[SOURCE MATERIAL]
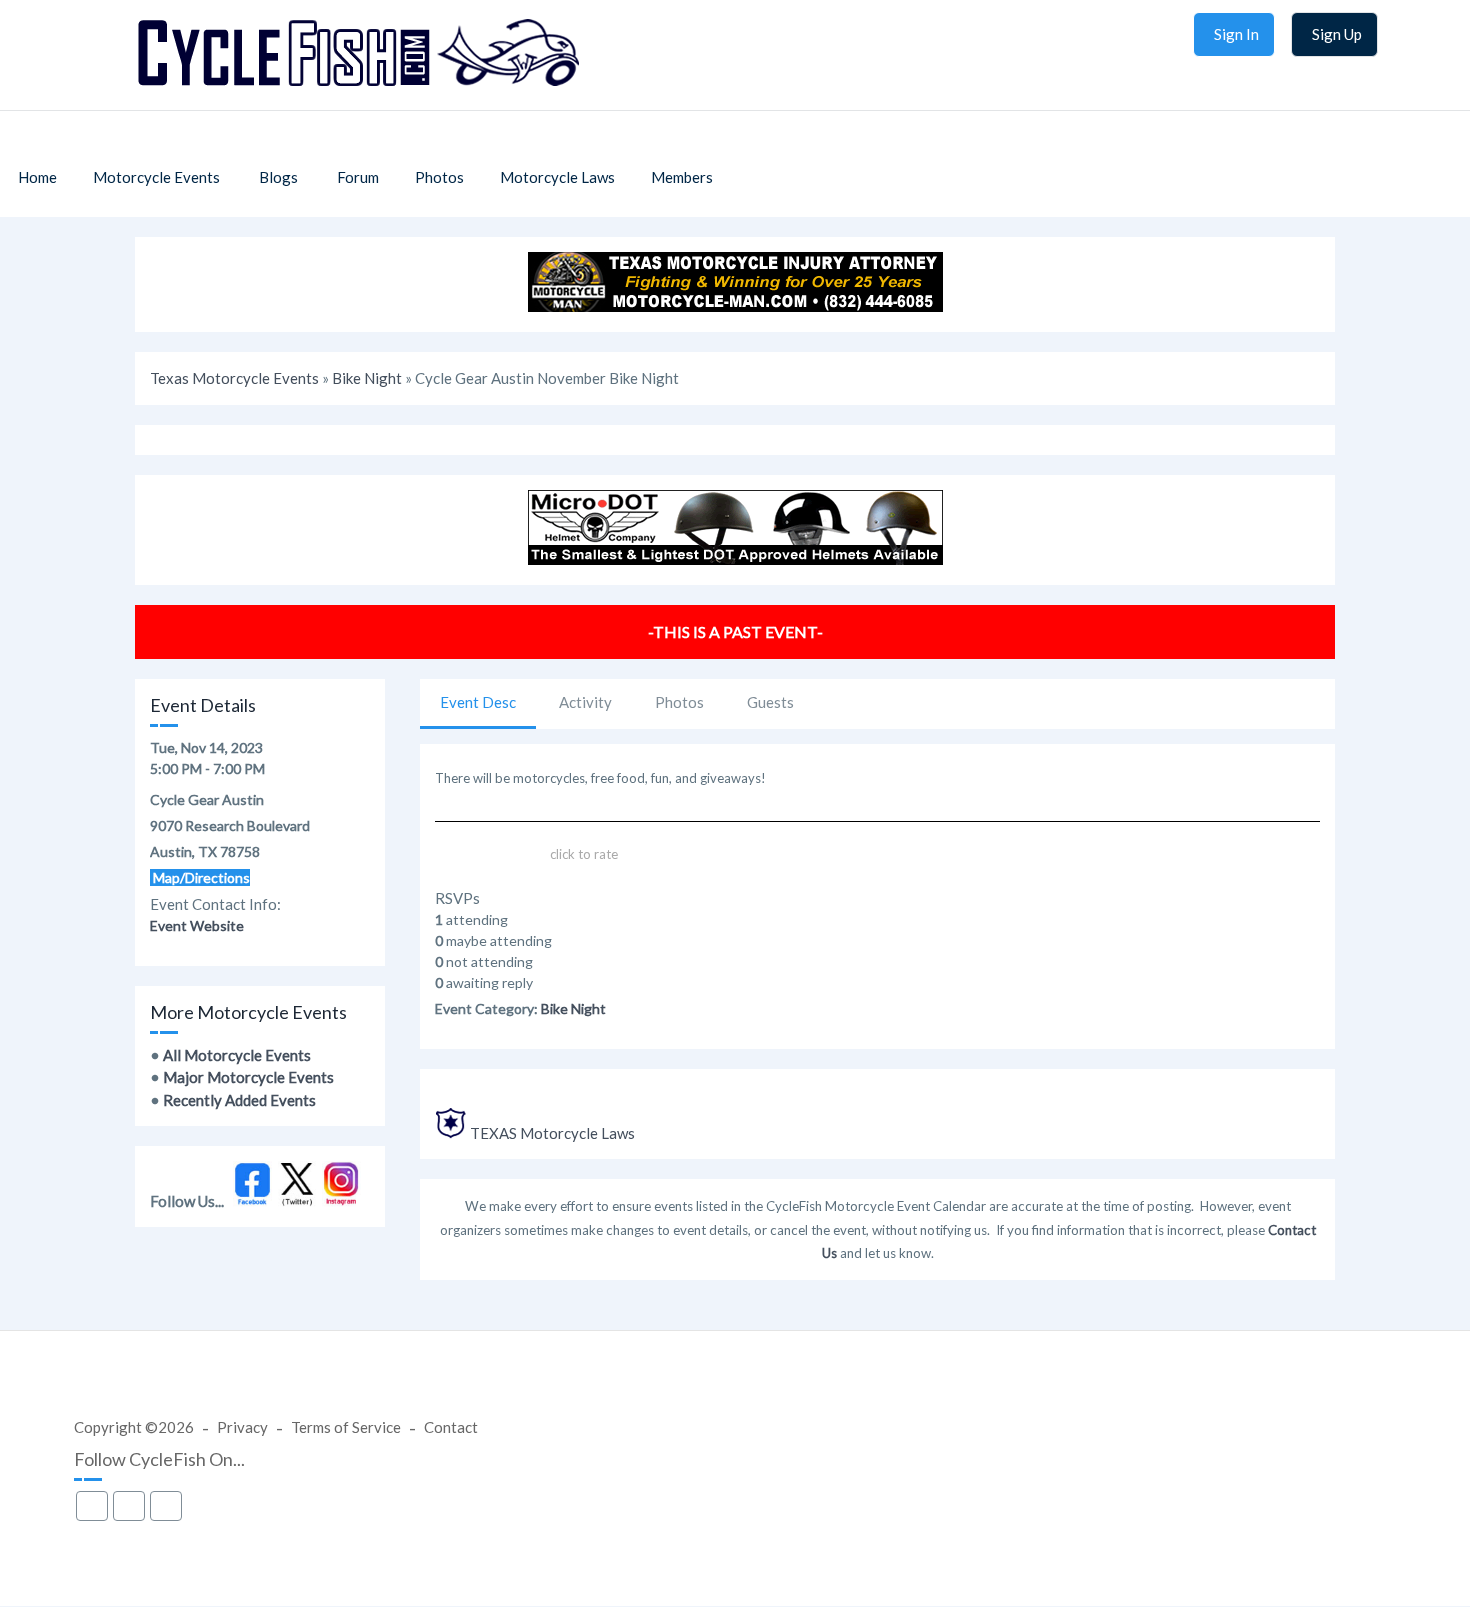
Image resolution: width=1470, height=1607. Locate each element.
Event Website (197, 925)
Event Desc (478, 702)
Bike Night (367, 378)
...
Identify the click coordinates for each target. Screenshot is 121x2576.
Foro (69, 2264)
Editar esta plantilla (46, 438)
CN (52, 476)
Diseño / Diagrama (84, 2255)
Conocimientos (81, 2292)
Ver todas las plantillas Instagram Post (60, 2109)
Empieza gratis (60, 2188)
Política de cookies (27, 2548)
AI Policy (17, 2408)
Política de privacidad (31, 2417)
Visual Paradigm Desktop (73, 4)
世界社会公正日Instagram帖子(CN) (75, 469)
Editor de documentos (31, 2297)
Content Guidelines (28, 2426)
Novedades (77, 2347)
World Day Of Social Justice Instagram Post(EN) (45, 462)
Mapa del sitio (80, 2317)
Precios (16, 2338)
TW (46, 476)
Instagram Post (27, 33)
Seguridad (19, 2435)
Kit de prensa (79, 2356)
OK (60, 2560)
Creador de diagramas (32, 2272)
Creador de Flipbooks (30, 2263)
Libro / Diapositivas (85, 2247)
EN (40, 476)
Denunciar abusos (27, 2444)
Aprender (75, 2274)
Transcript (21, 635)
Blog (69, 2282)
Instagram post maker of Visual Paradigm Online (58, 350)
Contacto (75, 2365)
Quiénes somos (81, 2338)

[BRIEF] All that should be written out is the stretch of lines above between the one holding "OK (60, 2560)" and the one holding "Quiénes somos (81, 2338)", inclusive, exactly as given.

[EXERCISE ANSWER]
OK (60, 2560)
Creador de diagramas (32, 2272)
Creador de Flipbooks (30, 2263)
Libro / Diapositivas (85, 2247)
EN (40, 476)
Denunciar abusos (27, 2444)
Aprender (75, 2274)
Transcript (21, 635)
Blog (69, 2282)
Instagram post maker of Visual Paradigm Online (58, 350)
Contacto (75, 2365)
Quiénes somos (81, 2338)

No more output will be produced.